Part Two of The Female Cell is dedicated exclusively to travel stories, each one tracing some element of the tourist experience in cities such as Cairo, Bangkok, and Selcuk. Rumaizah highlights moments that might be typical of any tourist’s encounter with a new environment, yet are also unusual in subject and detail. A sense of the supernatural pervades stories like “The Wooden Liver Box” and “Beautiful Lotus,” while the moral discomfort of facing beggars and the homeless appears in “Street Singers” and “The Patron.” These stories, along with the four others that make up this section, convey a rich level of detail and emotion: the frustration of a traveler in a family pension who finds herself without hot water on cold Turkish mornings, the curiosity of a tourist encountering a prison garden and its inmates in the Philippines, the confusion of a visitor unable to get accurate directions from the locals.

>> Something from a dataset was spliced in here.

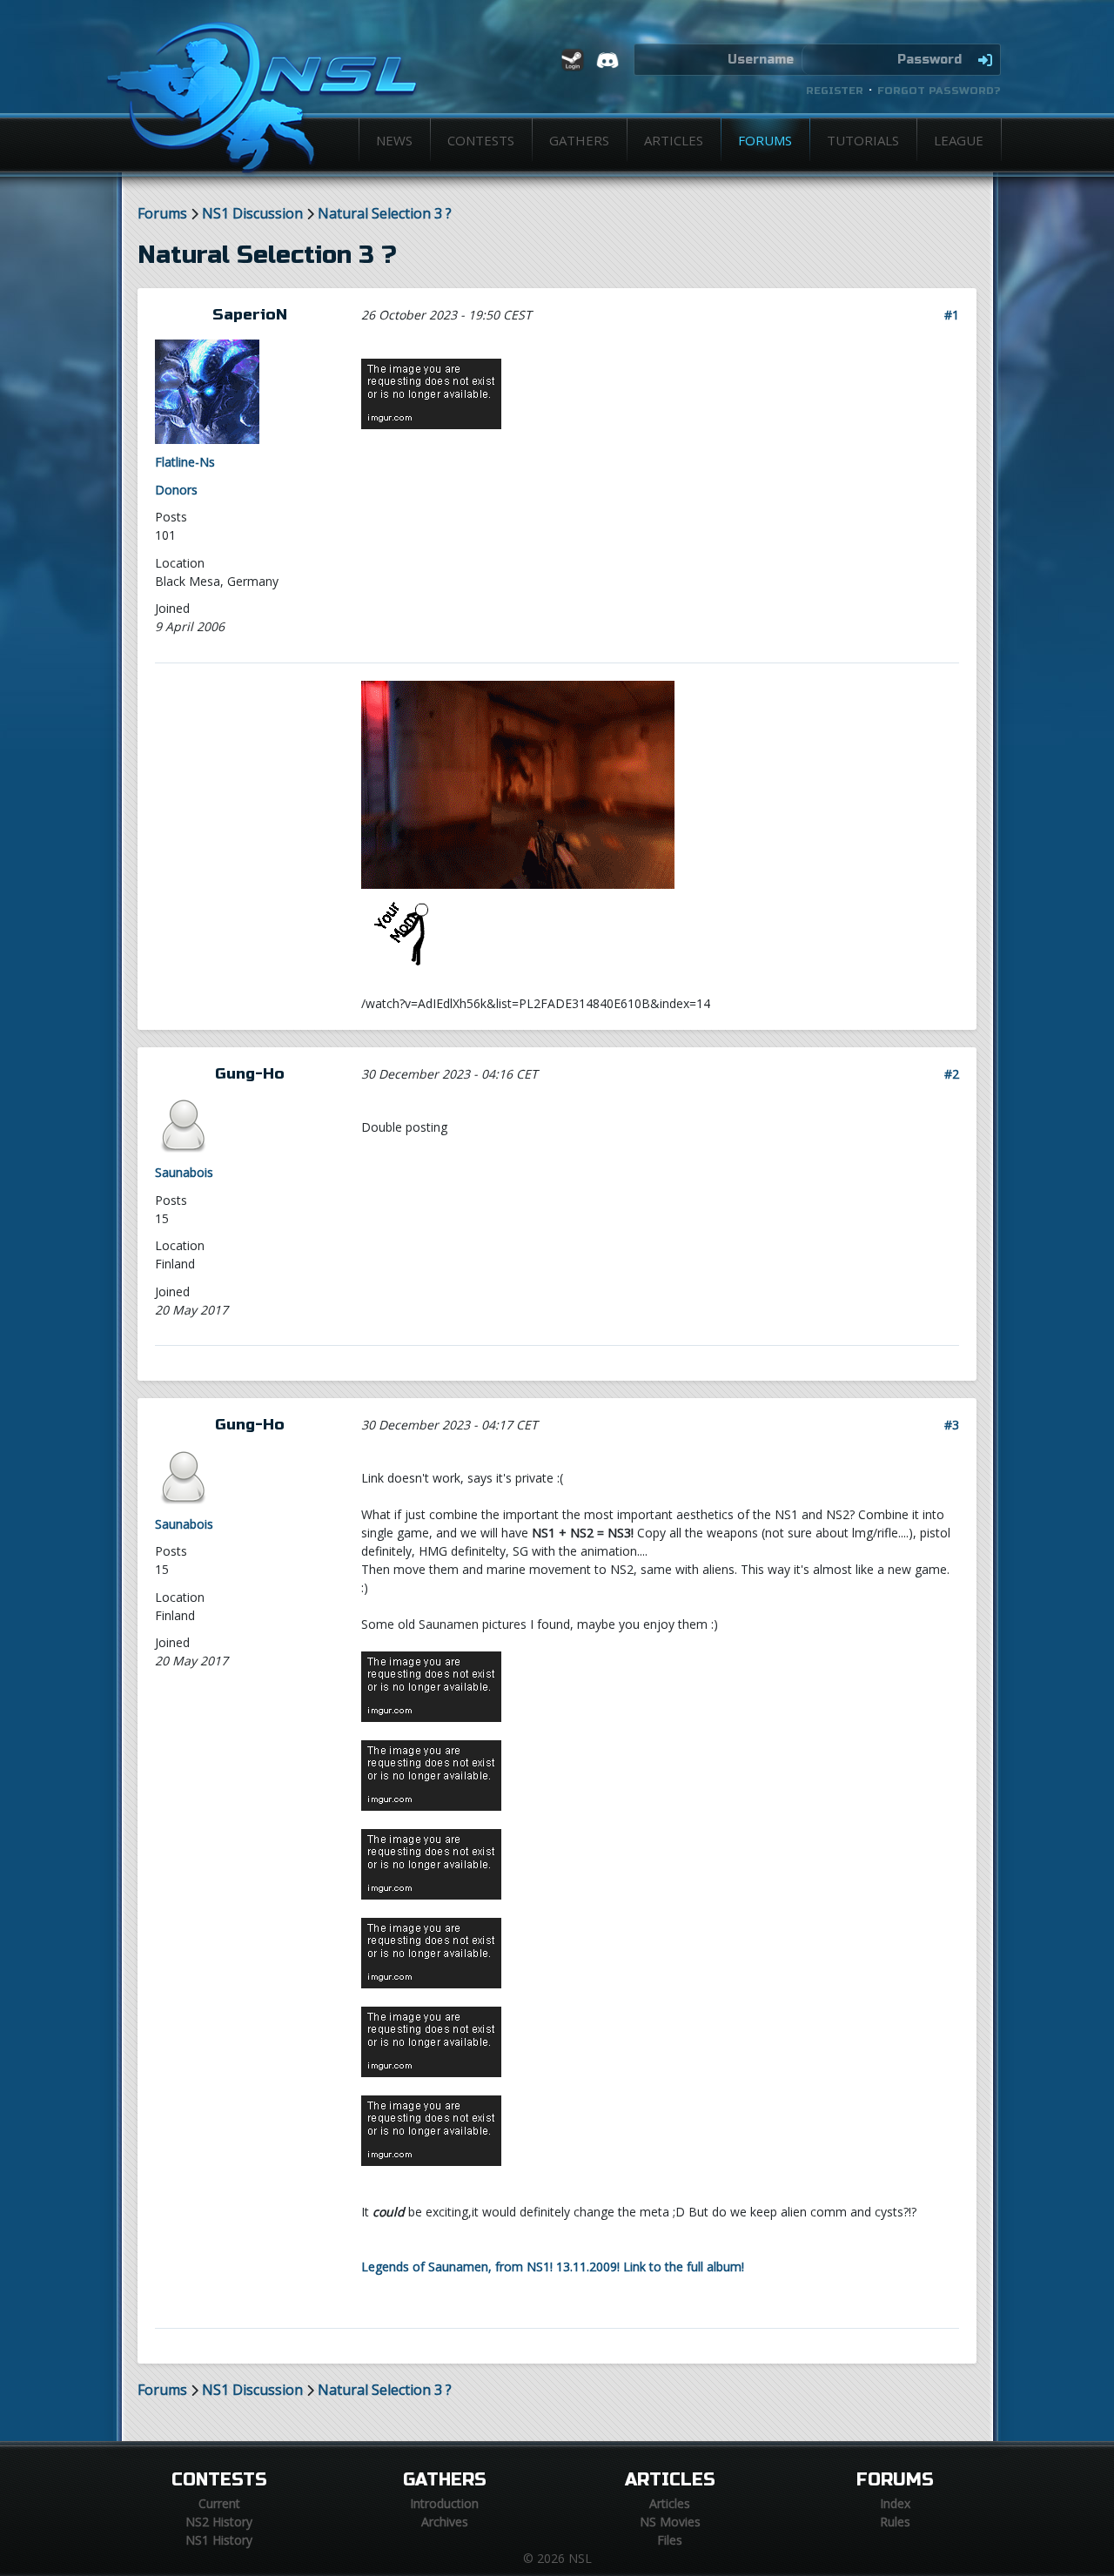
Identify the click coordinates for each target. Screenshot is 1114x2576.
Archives (444, 2521)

While Rumaizah’s collection is noteworthy for its ability to draw the reader into a personal engagement with the details of each narrative, her focus is notably different from that of established Malaysian writers such as K. S. Maniam and Shirley Lim. Both these authors’ attention to the dynamics of race relations in Malaysia situates their work within ongoing discussions of Malaysian national and ethnic identity. The Female Cell, on the other hand, appears to avoid such subjects intentionally, being more concerned with giving readers a flavor of everyday Malaysian life. The one exception to this pattern is “Christmas in July.” Yet, even taking that story into account, The Female Cell does not provide an in-depth commentary on questions of race and ethnicity in Malaysia, nor is that the goal of the publication. However, the conspicuous absence of major Indian characters in favor of predominantly Malay and Chinese characters speaks perhaps to an underlying tendency to view Malaysian life primarily from the majority rather than the minority perspective. That tendency is itself symptomatic of race relations in Malaysia, as is the desire to avoid discussing issues of ethnicity altogether. In this way, The Female Cell implicitly speaks to some of the tensions inherent in Malaysian race relations and reflects their influence on the day-to-day Malaysian experience.

* Muslims in Malaysia are always referred to by their first names, as their last names refer to the names of their fathers.